* Problem details *
Copy out, from the entries below, each line that holds the string "computer".

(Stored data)
########################################
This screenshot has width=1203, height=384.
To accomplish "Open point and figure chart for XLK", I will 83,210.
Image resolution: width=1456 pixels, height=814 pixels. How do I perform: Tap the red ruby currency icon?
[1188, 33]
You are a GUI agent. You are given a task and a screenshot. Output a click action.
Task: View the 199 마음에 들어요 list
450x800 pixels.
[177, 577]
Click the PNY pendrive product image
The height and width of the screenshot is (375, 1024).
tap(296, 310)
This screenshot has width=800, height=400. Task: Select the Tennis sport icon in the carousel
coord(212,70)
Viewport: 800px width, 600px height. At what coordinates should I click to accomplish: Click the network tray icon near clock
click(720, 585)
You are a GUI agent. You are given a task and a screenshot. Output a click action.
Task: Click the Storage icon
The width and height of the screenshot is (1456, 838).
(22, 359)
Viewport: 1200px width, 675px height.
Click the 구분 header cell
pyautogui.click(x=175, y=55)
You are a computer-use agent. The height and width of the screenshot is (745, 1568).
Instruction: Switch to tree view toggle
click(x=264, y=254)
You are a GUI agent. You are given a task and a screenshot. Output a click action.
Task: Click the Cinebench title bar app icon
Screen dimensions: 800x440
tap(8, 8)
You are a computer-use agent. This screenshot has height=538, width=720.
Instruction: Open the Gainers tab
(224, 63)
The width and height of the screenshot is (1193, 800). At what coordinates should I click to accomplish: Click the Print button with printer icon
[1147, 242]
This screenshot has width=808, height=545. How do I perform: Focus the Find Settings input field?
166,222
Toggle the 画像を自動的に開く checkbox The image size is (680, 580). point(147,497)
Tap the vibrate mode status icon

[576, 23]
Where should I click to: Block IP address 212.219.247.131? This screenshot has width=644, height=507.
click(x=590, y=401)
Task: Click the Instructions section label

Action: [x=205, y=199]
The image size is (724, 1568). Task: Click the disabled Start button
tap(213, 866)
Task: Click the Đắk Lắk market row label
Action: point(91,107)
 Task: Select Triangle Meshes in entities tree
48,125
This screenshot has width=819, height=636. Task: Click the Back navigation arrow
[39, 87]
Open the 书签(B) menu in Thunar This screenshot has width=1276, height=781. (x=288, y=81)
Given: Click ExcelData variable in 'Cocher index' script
########################################
* Task answer *
You are a computer-use agent. The height and width of the screenshot is (745, 1568).
You are a computer-use agent. This screenshot has height=538, width=720.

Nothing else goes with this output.